The way around the south-western corner of lake Storevatnet looks simple on the map, but in reality the ground is so uneven that it takes a long time to navigate this maze of gullies and boulders. There are cairns, but I had some trouble following them in the continuing low-visibility conditions. After crossing the dam at the southernmost tip of Storevatnet, the trail climbs higher and ultimately goes over the top of Krosshöe before plunging into the valley below towards Krossbu and Highway 55. The stretch over Krosshöe seems pleasant, but it was high enough to bring me smack into the middle of a particularly dense cloud, so the visibility was non-existent. Once over the top, I cut a corner by avoiding the descent towards Krossbu and instead headed southwest across the easily navigable meadows, rejoining the trail at the landmark glacier of Smörstabbstindan:

The entire stretch from the top of Krosshöe and south as far as Skogadalsböen (see Day 8) offered the easiest walking on this entire route. The contrast is particularly remarkable compared to the extremely rugged, slippery, and barely used trails around Storevatnet. Here there is finally a well-trodden path, and the valley bottom is fairly even and covered with grass. This region is also clearly more popular with tourists, and I met the first Homo sapiens since Sota (Day 3).

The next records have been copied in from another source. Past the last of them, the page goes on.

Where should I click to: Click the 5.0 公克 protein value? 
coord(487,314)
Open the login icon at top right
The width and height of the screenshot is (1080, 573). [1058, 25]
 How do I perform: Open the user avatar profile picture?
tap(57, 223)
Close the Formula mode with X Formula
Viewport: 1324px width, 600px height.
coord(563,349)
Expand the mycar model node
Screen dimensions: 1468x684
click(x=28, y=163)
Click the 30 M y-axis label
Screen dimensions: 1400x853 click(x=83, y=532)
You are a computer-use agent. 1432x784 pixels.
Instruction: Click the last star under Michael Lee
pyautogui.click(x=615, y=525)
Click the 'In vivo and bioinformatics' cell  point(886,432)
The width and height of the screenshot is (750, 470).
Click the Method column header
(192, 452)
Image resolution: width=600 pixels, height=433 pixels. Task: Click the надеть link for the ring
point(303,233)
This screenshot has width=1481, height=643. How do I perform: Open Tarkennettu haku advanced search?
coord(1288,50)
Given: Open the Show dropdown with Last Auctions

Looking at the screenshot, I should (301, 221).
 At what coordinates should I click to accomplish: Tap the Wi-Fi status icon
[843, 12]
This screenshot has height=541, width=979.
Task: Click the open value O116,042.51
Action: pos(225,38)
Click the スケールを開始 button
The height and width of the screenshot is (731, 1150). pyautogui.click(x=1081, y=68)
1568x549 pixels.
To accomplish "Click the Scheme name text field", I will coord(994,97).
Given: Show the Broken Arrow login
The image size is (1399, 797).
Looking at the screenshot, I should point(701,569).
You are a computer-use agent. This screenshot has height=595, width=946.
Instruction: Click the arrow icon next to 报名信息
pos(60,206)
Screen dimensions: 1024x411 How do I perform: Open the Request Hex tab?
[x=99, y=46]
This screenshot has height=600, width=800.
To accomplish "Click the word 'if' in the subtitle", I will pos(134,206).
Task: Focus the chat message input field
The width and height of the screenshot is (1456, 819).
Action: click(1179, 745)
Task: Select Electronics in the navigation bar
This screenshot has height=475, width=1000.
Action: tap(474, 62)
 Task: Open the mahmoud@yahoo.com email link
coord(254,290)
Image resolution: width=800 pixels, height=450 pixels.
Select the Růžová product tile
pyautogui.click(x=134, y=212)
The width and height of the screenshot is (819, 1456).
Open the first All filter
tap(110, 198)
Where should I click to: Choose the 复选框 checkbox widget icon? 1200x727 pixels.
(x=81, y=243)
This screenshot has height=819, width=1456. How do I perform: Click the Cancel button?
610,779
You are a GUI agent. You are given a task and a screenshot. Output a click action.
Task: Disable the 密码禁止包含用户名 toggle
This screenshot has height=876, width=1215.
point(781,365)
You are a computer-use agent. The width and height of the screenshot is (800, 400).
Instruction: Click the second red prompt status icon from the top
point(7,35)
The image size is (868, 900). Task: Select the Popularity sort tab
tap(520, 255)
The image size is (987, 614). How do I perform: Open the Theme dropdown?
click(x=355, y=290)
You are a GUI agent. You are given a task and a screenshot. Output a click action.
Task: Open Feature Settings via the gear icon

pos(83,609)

Day 8: Rundhaugan to Vettifossen

After a cold, still, moonlit night promising drier conditions I shook the ice droplets off the tarp and started my long descent from the pass of Rundhaugan (1500 m) into the mighty valley of Utla. The landscape is alpine until the joining of two valleys: Vetle- and Storutladalen. At some point the valley almost becomes a canyon, but the path is uniformly good, making for good speed. At this point lemmings suddenly became abundant and continued to scamper about the path ahead of me all the way to Övre Årdal.

Storutladalen no longer feels very alpine: it is a large, deep, forested valley. South of the manned (and apparently very popular) shelter of Skogadalsböen the valley becomes a deep canyon, and the trail climbs all the way up from 800 m to nearly 1300 m (!) before plunging steeply back into the valley just before Vettifossen. The path is very well-used and trivial to follow, but extraordinarily muddy. Prepare to sink ankle-deep now and then! The considerable vertical gain in combination with swampy areas slows down the progress, but this stretch offers dramatic views of the peaks west of Utla valley and the valley itself:

Vettifossen is an impressively high (over 200 m) waterfall. The trail crosses the stream just above it, offering a good bird-eye's view:

The last camp, in an impossibly waterlogged and slug-infested forest just upstream of Vettifossen. Not very cosy, but worth it for the privilege of having an evening splash in the stream above the cataracts:

Day 9: Vettifossen to Övre Årdal

After Vettifossen the trail descends very steeply into the valley, soon afterwards it becomes an unpaved road, and finally an asphalted road leading into Övre Årdal, from where you can take a bus to Oslo or Bergen. And that's about it.